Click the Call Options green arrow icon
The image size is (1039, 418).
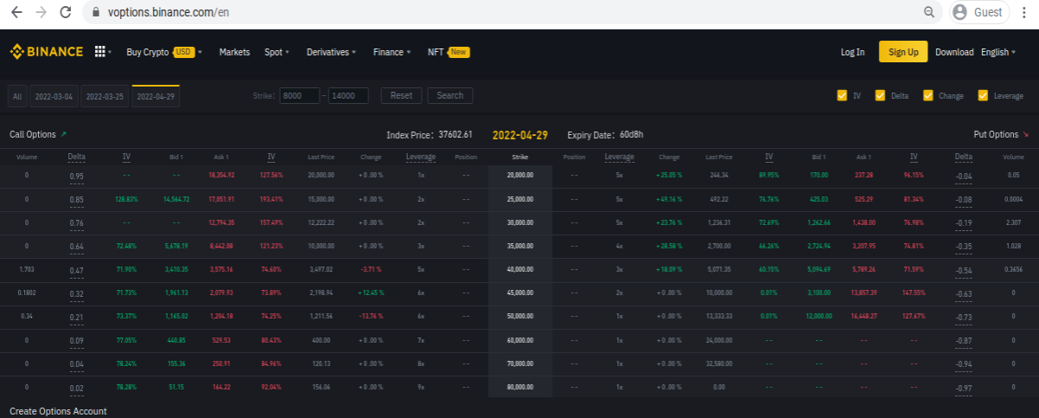pyautogui.click(x=63, y=134)
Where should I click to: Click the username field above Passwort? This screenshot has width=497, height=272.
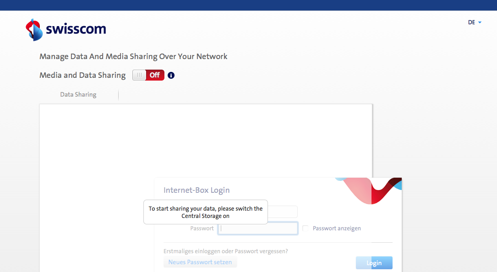click(x=283, y=212)
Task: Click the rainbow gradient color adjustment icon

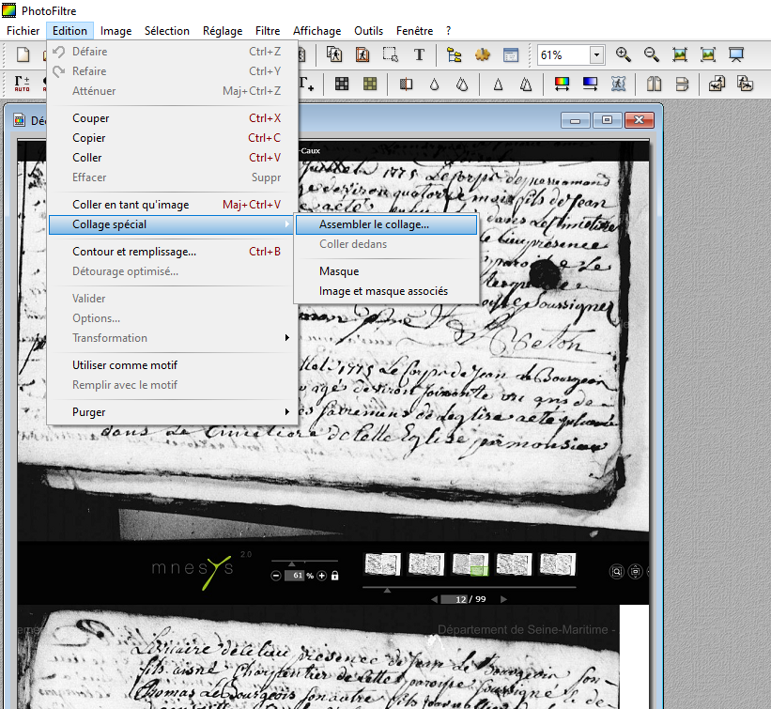Action: [x=562, y=85]
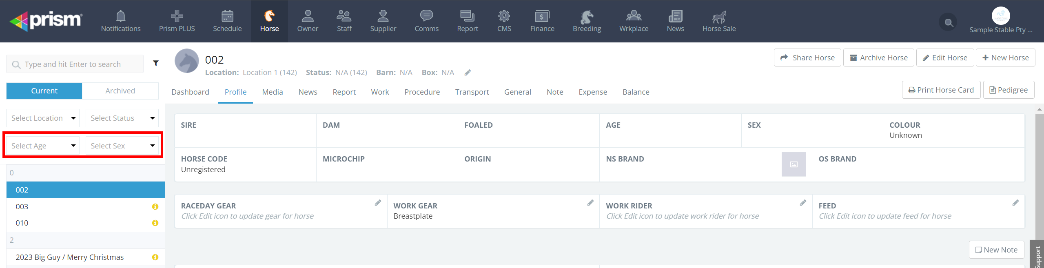
Task: Click the search magnifier in header
Action: (x=949, y=22)
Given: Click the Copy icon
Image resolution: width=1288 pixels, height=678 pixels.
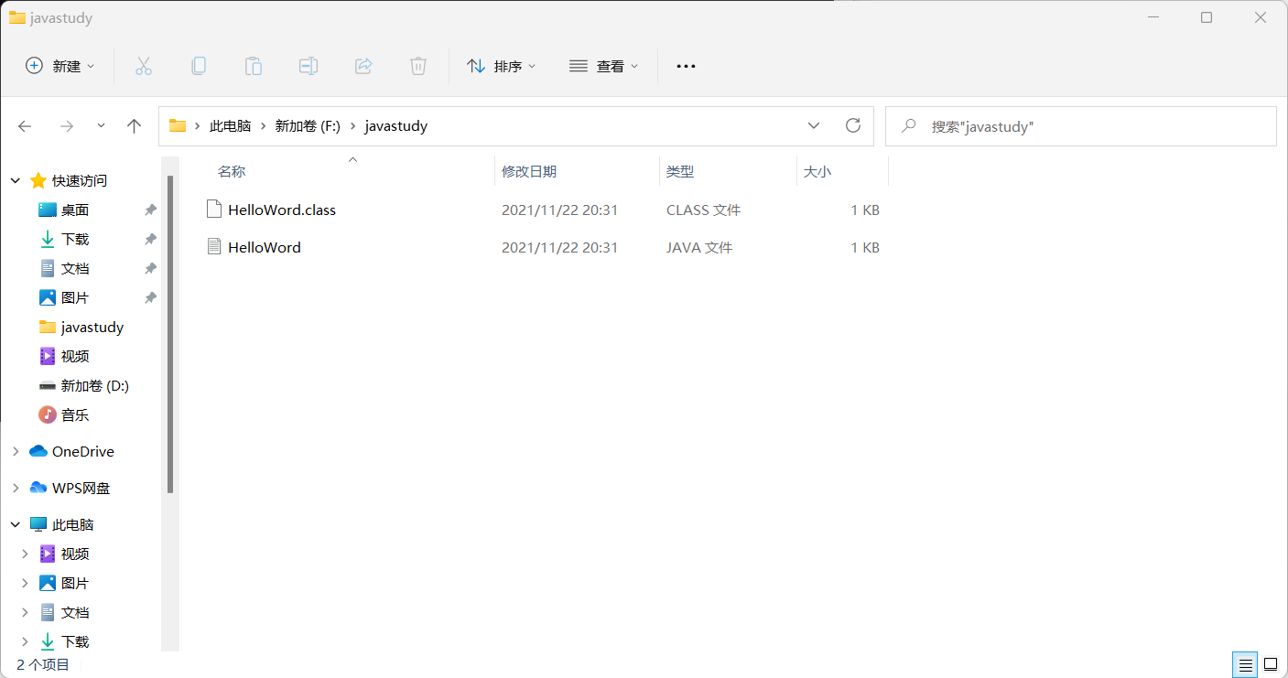Looking at the screenshot, I should tap(198, 65).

- - - - -

◆ YOUR TASK:
Starting at the line with "Task: Click the rainbow", write out every line exactly through the final line of the records above, both included, and skip the pictures.

◆ PROBLEM SOLUTION:
Task: Click the rainbow gradient color adjustment icon

Action: [x=562, y=85]
Task: Click the search magnifier in header
Action: (x=949, y=22)
Given: Click the Copy icon
Image resolution: width=1288 pixels, height=678 pixels.
Looking at the screenshot, I should tap(198, 65).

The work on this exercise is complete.